Summary of Crimes: A string of missing persons cases was traced back to Beckett Graves when human remains were uncovered in multiple shallow graves across rural sites. The skeletal remains were meticulously cleaned and displayed signs of post-mortem handling and arrangement, revealing Graves’ pathological fixation on human anatomy.
Graves employed calculated precision in his methods. He would sedate his victims with strong tranquilisers to ensure total immobilisation, allowing for discreet transport to a pre-selected location. Once secured, he performed exsanguination – draining the body of blood – a process that both ensured death and facilitated the subsequent cleaning of skeletal remains.
Forensic evidence and recovered tools suggest access to medical-grade equipment and anatomical knowledge consistent with surgical or mortuary training. Investigators believe Graves conducted these acts in controlled environments – basement rooms or makeshift operating spaces modified for cleanliness and efficiency.
Following death, the subject disarticulated the bodies with clinical precision. The removal of soft tissue was executed using specialised instruments, including bone saws, scalpels, and chemical solvents to strip residual matter. The bones were then bleached, polished, and treated as artefacts of ritual significance.
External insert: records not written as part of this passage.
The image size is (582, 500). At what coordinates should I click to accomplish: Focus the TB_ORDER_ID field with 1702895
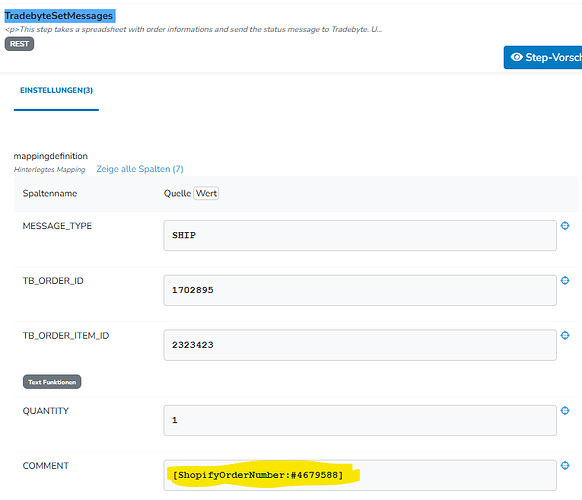coord(360,290)
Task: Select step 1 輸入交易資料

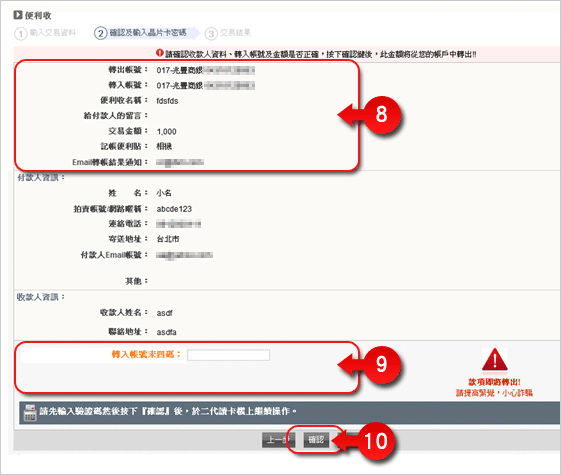Action: coord(45,33)
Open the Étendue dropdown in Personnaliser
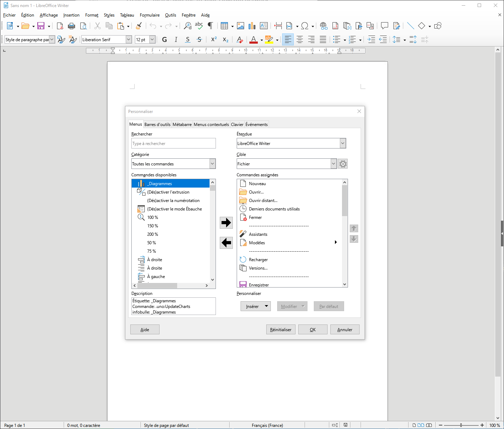This screenshot has width=504, height=429. 342,143
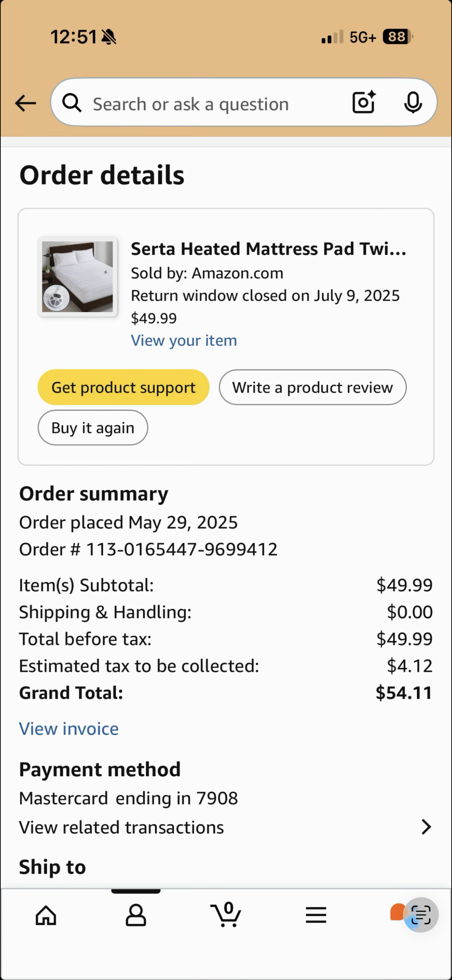Viewport: 452px width, 980px height.
Task: Tap the back arrow icon
Action: 25,103
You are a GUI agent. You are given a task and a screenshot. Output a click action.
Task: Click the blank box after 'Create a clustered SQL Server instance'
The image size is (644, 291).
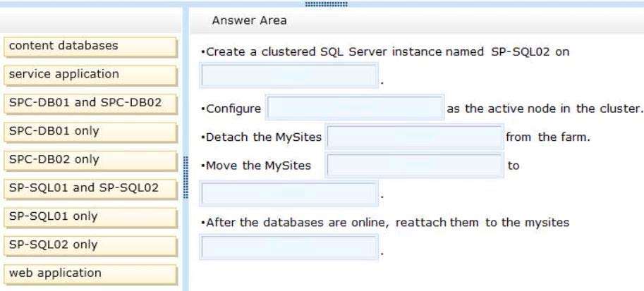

The remains were ultimately interred in shallow graves arranged in deliberate geometric or symbolic formations. These placements appeared ritualistic rather than practical, suggesting an aesthetic or spiritual component to his process. The selected burial sites were isolated yet meaningful, often corresponding to areas of personal resonance for Graves.
His methods indicate a high level of organisation, emotional detachment, and obsessive-compulsive traits focused on the skeletal form. Beckett Graves exhibits the hallmarks of a methodical, clinically-minded killer driven not by rage or impulse, but by a profound and pathological reverence for human anatomy.
REAL CAGES ARE CHEMICAL
Drown Me Out - Andy Black
Bones
The alarms have been off for twelve minutes.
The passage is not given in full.